Obama says he's ready to sign bill revamping Medicare doc fees as Democratic criticism softens
President Barack Obama said Wednesday he's ready to sign "good, bipartisan" legislation protecting physicians from steep cuts in Medicare reimbursements as Senate Democrats seemed to soften their opposition to the package.
Obama's remark, made a day before the House is expected to approve the measure, seemed to add political momentum to the package's prospects in the Senate, where Minority Leader Harry Reid and others had complained about abortion curbs and other provisions. The overall bill is a compromise worked out by House Speaker John Boehner, R-Ohio, and Minority Leader Nancy Pelosi, D-Calif.
"As we speak, Congress is working to fix the Medicare payment system. I've got my pen ready to sign a good bipartisan bill," the president said at a White House event marking the five-year anniversary of his signing his health care overhaul.
Earlier Wednesday, No. 3 Senate Democratic leader Chuck Schumer of New York said the Medicare bill's restrictions on abortions at community health centers were not as "severe" as abortion curbs in a separate bill on human trafficking Democrats are blocking.
A day earlier, Reid, D-Nev., also distinguished between the abortion language in the two bills.
Also Wednesday, the nonpartisan Congressional Budget Office said the Medicare measure would cost $214 billion over the coming decade.
In a letter to Boehner, the budget office said $141 billion of those costs would come from increasing federal deficits. The rest would be paid for with added costs for Medicare beneficiaries, mostly higher premiums for the highest-earning recipients, and payment cuts to nursing homes and other providers.

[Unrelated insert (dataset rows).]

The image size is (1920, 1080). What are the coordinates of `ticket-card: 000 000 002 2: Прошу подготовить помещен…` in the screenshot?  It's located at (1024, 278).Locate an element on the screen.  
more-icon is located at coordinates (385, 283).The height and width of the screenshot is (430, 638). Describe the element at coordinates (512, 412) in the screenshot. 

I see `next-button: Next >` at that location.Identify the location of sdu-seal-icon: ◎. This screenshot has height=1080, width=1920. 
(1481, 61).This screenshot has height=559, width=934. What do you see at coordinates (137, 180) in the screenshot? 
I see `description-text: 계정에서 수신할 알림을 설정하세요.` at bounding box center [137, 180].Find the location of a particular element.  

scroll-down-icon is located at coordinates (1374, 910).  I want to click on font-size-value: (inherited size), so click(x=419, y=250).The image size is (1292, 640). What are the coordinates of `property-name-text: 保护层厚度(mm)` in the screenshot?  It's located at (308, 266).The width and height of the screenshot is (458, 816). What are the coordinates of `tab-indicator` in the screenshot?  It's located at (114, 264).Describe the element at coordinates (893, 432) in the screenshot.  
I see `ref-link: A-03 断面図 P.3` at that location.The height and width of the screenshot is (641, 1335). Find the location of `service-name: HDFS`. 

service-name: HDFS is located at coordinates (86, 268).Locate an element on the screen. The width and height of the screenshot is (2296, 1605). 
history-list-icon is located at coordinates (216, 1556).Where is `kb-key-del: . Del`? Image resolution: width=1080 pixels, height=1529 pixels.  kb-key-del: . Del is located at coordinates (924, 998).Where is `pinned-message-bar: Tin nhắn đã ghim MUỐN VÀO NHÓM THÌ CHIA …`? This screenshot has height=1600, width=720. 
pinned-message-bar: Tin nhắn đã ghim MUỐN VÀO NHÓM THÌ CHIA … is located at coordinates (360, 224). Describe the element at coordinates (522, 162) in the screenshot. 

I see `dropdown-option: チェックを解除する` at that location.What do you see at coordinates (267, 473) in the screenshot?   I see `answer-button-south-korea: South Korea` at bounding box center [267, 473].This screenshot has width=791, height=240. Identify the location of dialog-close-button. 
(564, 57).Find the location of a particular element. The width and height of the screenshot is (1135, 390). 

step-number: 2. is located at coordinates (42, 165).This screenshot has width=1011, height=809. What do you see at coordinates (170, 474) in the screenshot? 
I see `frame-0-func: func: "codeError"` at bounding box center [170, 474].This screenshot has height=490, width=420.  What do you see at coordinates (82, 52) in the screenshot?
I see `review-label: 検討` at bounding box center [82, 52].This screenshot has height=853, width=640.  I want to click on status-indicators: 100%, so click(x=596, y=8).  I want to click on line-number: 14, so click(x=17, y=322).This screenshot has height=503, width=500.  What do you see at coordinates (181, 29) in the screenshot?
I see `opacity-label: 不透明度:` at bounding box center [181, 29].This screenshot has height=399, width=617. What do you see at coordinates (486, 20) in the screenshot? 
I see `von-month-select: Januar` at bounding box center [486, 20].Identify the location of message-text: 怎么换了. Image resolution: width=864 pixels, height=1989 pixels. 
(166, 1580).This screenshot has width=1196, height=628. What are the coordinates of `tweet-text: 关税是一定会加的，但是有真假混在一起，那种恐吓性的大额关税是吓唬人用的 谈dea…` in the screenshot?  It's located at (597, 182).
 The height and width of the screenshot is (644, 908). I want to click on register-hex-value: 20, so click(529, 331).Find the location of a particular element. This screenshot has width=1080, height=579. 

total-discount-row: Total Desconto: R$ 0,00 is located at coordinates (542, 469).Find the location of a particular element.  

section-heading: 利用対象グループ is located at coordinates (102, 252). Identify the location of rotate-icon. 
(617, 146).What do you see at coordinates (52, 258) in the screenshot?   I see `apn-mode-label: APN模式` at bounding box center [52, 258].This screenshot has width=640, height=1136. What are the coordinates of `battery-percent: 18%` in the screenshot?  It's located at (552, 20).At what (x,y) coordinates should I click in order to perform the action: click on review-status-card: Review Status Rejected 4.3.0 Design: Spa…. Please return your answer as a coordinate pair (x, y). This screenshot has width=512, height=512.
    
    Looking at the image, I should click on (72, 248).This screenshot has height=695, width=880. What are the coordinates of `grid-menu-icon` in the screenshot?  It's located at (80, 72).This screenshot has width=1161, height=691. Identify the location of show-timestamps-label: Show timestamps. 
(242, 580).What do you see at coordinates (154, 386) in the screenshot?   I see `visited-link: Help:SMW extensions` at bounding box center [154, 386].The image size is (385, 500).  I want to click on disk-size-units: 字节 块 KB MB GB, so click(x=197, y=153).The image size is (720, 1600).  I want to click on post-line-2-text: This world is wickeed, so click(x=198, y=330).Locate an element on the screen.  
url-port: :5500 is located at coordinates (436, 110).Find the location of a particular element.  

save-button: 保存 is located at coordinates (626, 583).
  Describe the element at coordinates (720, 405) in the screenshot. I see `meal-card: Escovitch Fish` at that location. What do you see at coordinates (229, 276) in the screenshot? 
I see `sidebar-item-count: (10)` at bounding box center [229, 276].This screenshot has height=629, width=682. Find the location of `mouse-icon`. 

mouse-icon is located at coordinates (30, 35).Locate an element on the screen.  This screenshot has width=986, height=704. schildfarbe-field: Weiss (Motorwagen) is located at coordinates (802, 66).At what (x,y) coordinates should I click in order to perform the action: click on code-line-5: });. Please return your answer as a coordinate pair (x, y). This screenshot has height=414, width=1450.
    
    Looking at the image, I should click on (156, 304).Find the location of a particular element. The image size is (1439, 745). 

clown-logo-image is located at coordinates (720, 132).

Republicans have been saying some of the agreement's provisions would produce large savings beginning a decade from now, an argument that could help them win votes from conservatives unhappy about the idea of increasing federal deficits.
The budget office said it is hard to make such a projection. It said the measure could yield savings or added costs in the second decade after enactment, with the middle ground being small savings.